## JOB
Please rewrite the entries below, swapping "screenshot" for "capture" and changing nothing else. Leave the pictures out.

## DATASET ROWS
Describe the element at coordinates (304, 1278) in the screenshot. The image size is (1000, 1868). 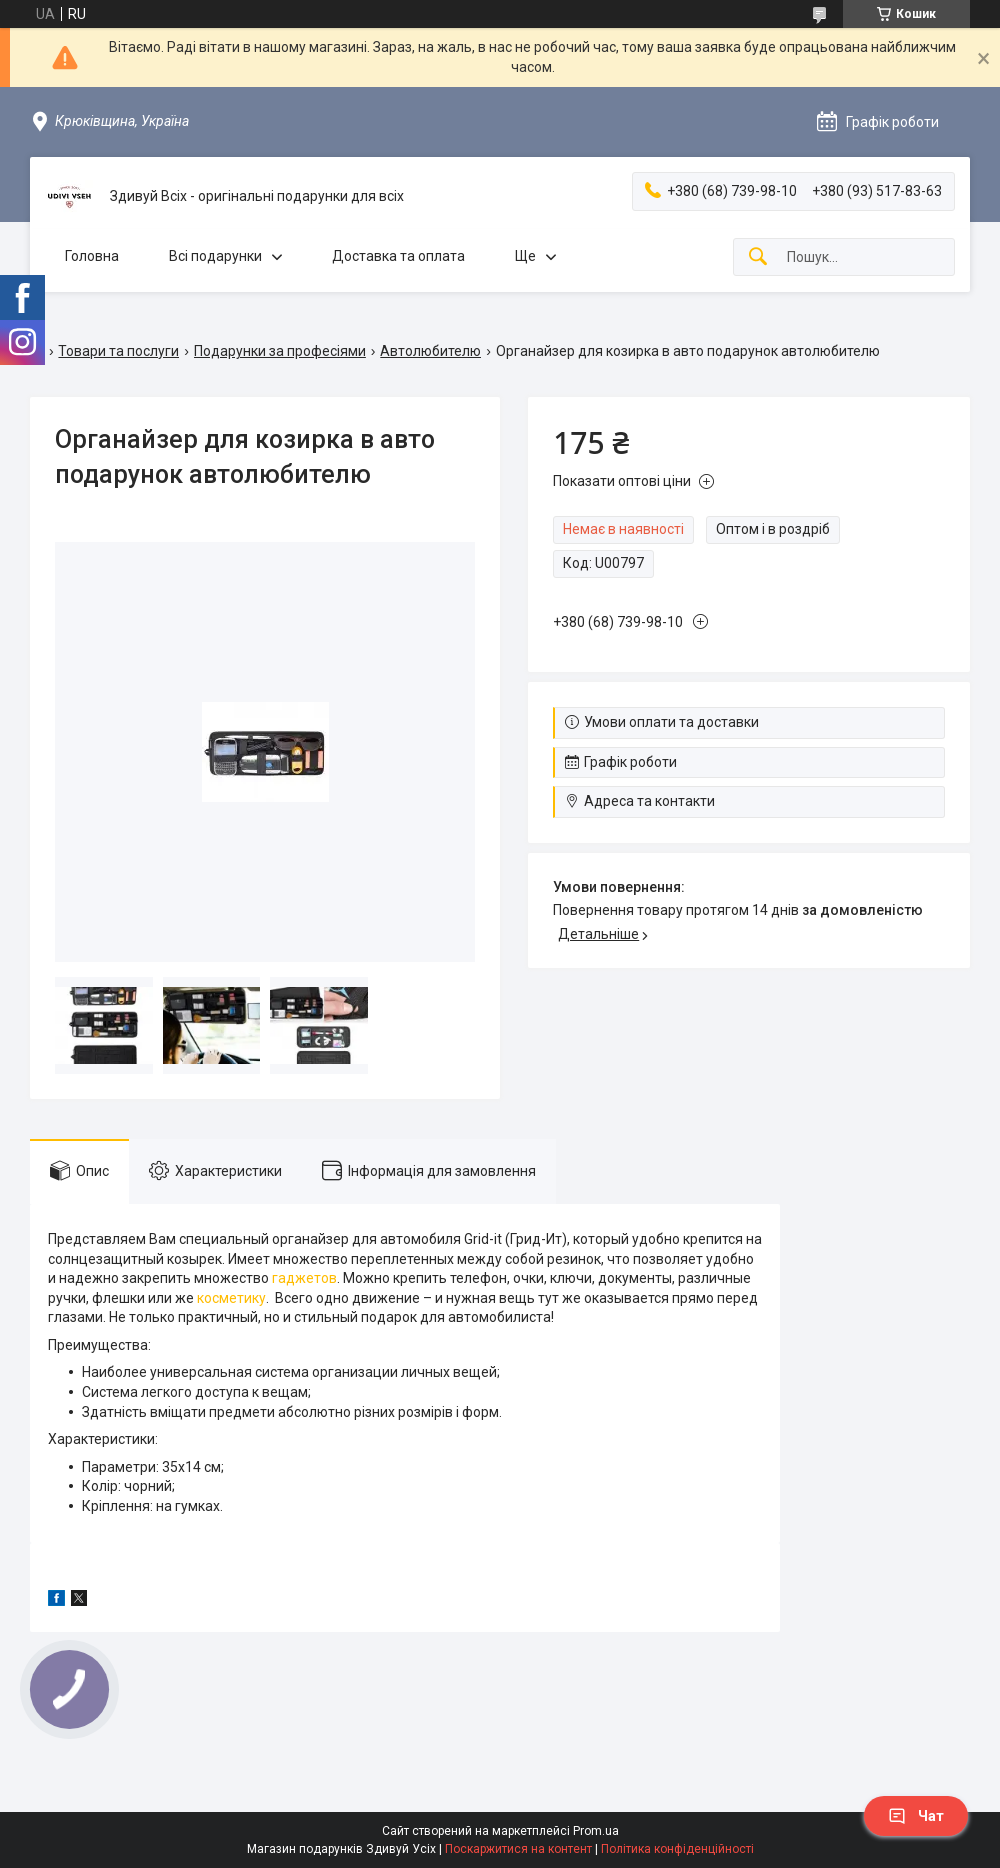
I see `гаджетов` at that location.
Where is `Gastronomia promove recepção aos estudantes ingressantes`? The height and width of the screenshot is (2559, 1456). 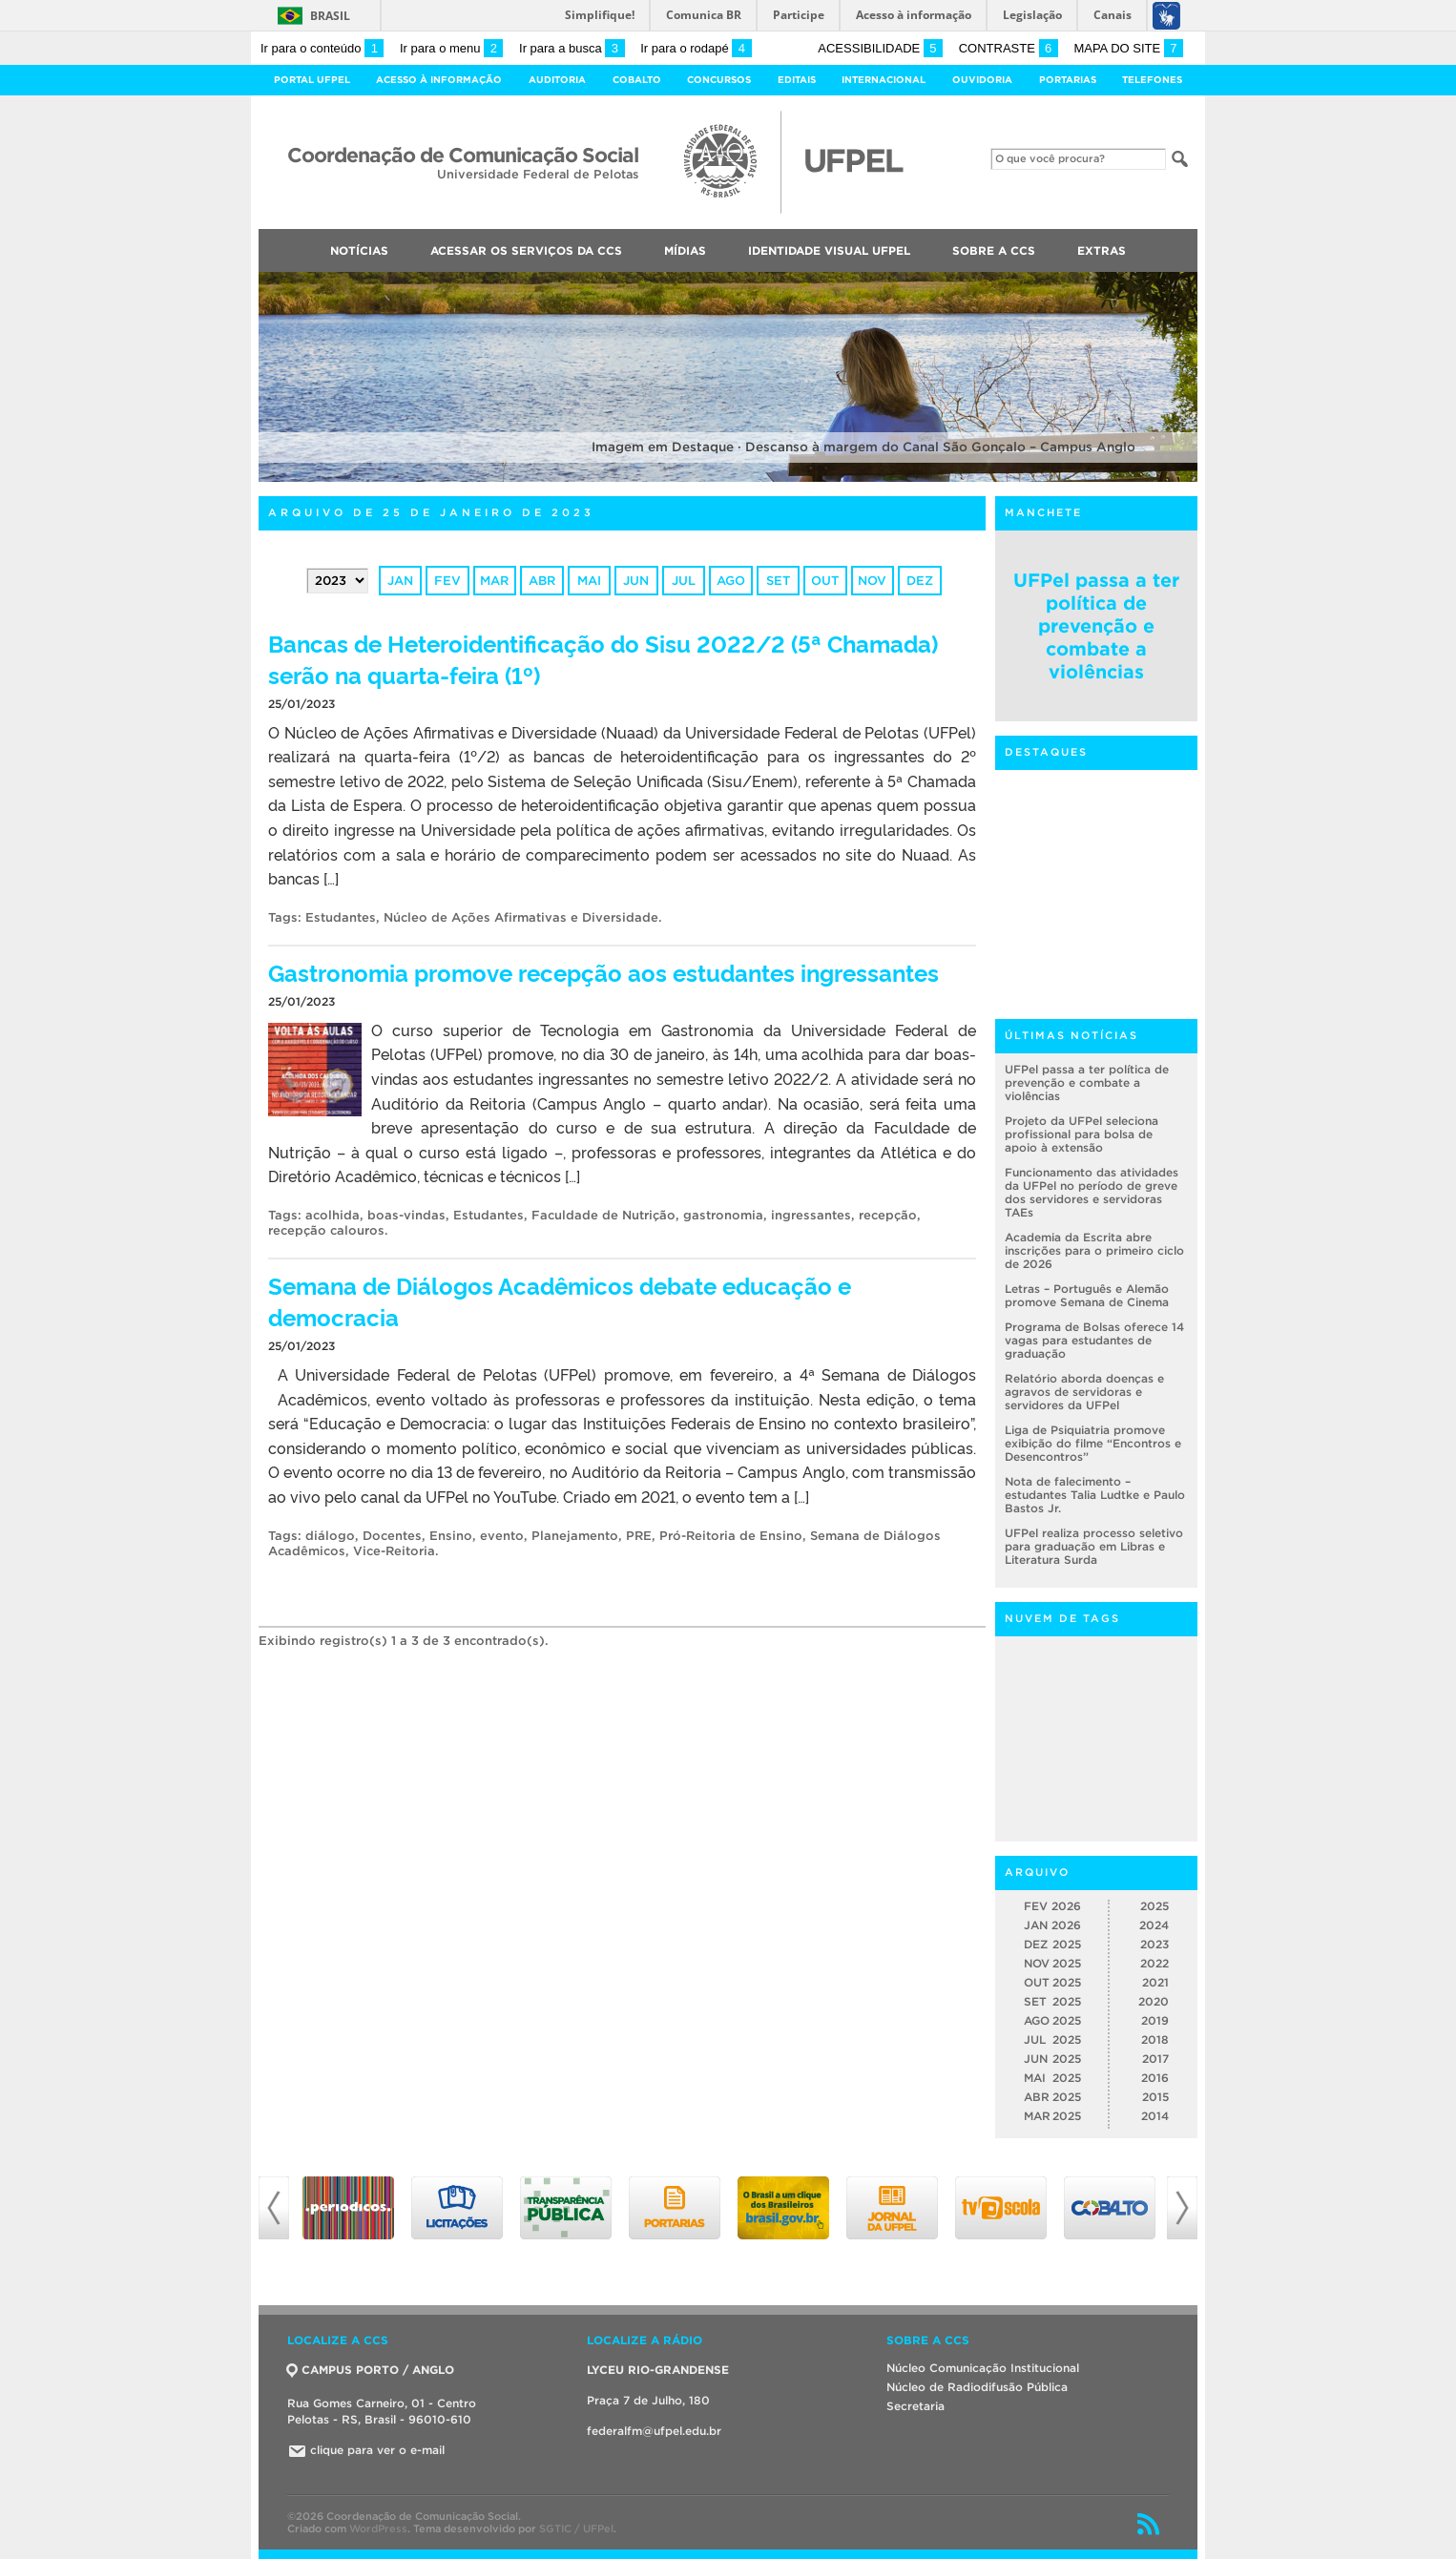
Gastronomia promove recepção aos estudantes ingressantes is located at coordinates (603, 972).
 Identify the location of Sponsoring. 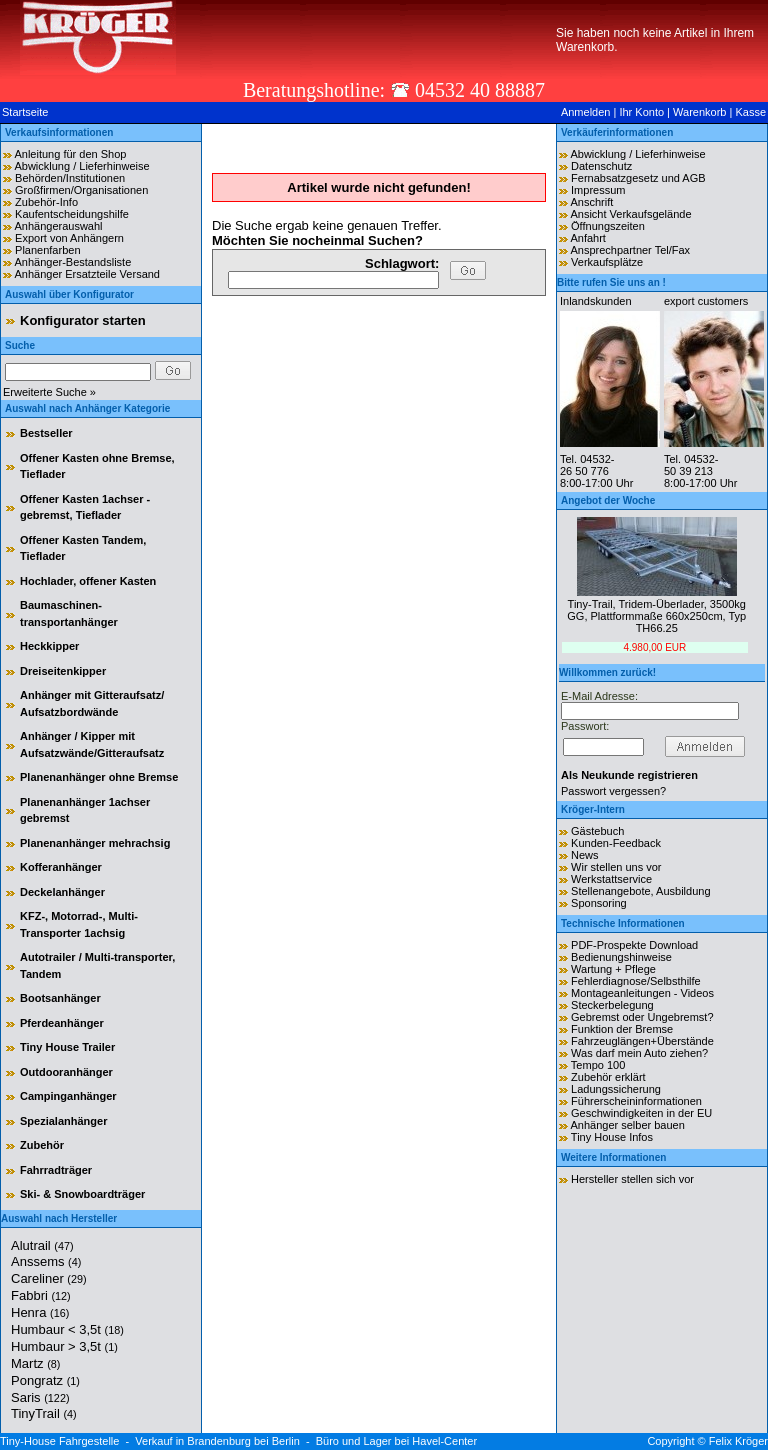
(599, 903).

## CORRECT RESULT
Describe the element at coordinates (304, 1278) in the capture. The image size is (1000, 1868). 
I see `гаджетов` at that location.
Where is `Gastronomia promove recepção aos estudantes ingressantes`? The height and width of the capture is (2559, 1456). 
Gastronomia promove recepção aos estudantes ingressantes is located at coordinates (603, 972).
 Identify the location of Sponsoring. 
(599, 903).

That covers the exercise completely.